Criminal justice students and practitioners in criminal justice agencies know firsthand the value of effective management; they understand the vital need to develop organizations that meet the expectations of their community members as well as those of their workers. With an innovative, student-friendly approach, Criminal Justice Management: Theory and Practice in Justice-Centered Organizations examines the complex subject of justice-centered agencies. Authors Mary K. Stohr and Peter A. Collins interweave their comprehensive research with humor and personal anecdotes to make the study of criminal justice management accessible--and interesting--to students. Chapter exercises and study questions provide a springboard for lively class discussion, encouraging students to discover relevant applications for these provocative topics.

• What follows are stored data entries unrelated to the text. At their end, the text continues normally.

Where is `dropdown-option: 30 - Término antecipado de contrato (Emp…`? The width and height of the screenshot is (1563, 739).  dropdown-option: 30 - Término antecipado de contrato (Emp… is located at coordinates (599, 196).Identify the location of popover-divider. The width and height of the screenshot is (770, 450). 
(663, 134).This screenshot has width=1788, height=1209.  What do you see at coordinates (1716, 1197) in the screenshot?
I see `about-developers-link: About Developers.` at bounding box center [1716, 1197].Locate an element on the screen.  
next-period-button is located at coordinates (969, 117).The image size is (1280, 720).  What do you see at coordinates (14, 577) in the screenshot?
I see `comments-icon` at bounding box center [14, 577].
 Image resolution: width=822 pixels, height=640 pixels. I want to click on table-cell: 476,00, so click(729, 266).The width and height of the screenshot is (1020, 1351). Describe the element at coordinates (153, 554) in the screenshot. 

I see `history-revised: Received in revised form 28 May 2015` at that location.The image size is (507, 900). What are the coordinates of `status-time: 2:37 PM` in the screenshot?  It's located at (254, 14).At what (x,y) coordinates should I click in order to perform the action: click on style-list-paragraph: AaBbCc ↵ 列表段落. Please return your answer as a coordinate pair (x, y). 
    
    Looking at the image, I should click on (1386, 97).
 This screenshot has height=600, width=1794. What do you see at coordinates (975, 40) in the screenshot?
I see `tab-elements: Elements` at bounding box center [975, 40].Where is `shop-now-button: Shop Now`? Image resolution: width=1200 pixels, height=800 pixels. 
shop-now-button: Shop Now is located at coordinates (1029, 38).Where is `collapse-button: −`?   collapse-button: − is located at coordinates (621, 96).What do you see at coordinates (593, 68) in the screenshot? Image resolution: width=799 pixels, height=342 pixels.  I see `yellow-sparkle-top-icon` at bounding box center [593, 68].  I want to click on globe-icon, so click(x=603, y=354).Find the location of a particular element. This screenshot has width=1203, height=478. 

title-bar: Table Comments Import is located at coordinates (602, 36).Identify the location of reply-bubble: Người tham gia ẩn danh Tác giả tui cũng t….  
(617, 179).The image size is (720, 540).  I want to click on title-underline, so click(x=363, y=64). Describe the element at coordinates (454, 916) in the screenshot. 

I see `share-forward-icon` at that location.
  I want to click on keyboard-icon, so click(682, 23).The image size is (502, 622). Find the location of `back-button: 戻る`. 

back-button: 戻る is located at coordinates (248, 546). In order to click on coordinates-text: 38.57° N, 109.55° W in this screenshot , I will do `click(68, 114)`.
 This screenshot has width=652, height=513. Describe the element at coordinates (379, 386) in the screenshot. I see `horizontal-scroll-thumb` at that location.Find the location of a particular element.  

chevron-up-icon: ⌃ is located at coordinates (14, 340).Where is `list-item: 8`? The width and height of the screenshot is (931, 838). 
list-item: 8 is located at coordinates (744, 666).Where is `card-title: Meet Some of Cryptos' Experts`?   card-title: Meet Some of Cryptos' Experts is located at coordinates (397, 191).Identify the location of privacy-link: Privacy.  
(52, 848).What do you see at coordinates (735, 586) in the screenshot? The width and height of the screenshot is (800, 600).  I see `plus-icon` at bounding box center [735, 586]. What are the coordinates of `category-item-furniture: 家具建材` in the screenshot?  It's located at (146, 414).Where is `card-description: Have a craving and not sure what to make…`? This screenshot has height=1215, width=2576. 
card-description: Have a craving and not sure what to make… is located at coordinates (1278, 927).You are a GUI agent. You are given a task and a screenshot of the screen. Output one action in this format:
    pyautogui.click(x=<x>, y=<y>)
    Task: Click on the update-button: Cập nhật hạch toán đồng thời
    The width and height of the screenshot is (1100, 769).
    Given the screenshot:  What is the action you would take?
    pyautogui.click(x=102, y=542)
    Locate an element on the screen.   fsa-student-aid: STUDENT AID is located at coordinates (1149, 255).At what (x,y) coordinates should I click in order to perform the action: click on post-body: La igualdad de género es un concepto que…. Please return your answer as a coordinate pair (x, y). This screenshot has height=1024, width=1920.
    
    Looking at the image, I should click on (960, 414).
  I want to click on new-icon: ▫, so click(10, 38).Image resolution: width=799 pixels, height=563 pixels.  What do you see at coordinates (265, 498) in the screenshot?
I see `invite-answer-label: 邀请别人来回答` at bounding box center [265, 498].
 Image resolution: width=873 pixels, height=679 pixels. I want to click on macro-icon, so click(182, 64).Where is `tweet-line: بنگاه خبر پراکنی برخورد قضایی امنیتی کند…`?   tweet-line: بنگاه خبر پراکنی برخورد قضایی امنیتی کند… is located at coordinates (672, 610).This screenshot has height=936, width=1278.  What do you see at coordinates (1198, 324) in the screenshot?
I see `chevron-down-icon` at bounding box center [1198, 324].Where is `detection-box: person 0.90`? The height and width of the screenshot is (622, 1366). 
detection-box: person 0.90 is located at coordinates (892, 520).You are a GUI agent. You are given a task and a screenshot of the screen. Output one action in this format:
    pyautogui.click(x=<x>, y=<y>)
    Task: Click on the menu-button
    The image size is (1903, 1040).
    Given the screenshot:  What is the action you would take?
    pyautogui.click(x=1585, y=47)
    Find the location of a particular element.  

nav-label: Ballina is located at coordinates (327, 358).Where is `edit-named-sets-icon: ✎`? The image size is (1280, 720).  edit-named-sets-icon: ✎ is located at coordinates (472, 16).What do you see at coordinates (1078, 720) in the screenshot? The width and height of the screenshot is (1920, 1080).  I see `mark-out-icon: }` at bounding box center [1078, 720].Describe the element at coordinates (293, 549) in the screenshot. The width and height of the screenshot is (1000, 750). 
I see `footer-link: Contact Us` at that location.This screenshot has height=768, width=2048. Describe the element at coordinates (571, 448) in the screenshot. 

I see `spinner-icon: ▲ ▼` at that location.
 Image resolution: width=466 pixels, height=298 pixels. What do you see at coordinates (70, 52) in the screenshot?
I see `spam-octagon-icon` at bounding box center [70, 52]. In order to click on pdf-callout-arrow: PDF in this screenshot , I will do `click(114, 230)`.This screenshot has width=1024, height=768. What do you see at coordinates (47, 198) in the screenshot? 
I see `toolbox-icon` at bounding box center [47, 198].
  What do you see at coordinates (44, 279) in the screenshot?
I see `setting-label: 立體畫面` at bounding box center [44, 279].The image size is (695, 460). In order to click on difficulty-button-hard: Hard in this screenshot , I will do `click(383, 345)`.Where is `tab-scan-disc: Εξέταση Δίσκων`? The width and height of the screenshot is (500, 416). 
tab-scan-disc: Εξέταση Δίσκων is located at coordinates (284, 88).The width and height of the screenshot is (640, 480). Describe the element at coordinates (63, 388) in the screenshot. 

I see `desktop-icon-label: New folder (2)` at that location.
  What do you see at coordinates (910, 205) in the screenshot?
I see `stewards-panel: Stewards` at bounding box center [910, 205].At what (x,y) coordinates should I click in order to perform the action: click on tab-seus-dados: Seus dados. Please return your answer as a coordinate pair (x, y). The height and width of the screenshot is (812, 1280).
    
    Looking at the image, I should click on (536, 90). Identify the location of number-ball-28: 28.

Through its dedicated pedagogy, this text challenges readers to: * Initiate human relations management practices * Provide support for the professional development of staff * Use proactive, collaborative, and shared responsibility forms of leadership * Develop and maintain strong ethical practices * Implement evidence-based best practices in agency programming * Build strong bridges within an engaged and informed community With an emphasis on putting theory into practice, Criminal Justice Management is an invaluable resource for the development of efficient, dynamic, and resourceful justice-centered agencies.
Mary K. Stohr is Professor and former Chair of the Department of Criminal Justice at Boise State University, where she has worked for fourteen years. She currently serves as the Treasurer of the Academy of Criminal Justice Sciences and previously worked as a correctional officer and counselor in an adult male prison in Washington state. Dr. Stohr actively participates in research projects on criminal justice management, and she has published numerous articles on the subject. She is coeditor, with Craig Hemmens, of The Prison Experience (2004).
Peter A. Collins is a Ph.D. student in the Criminal Justice Program at Washington State University. He holds an M.A. in Criminal Justice Administration from Boise State University. His research currently centers on management issues in criminal justice, outcomes associated with substance abuse treatment, legal issues in criminal justice, correctional systems, and criminological theory.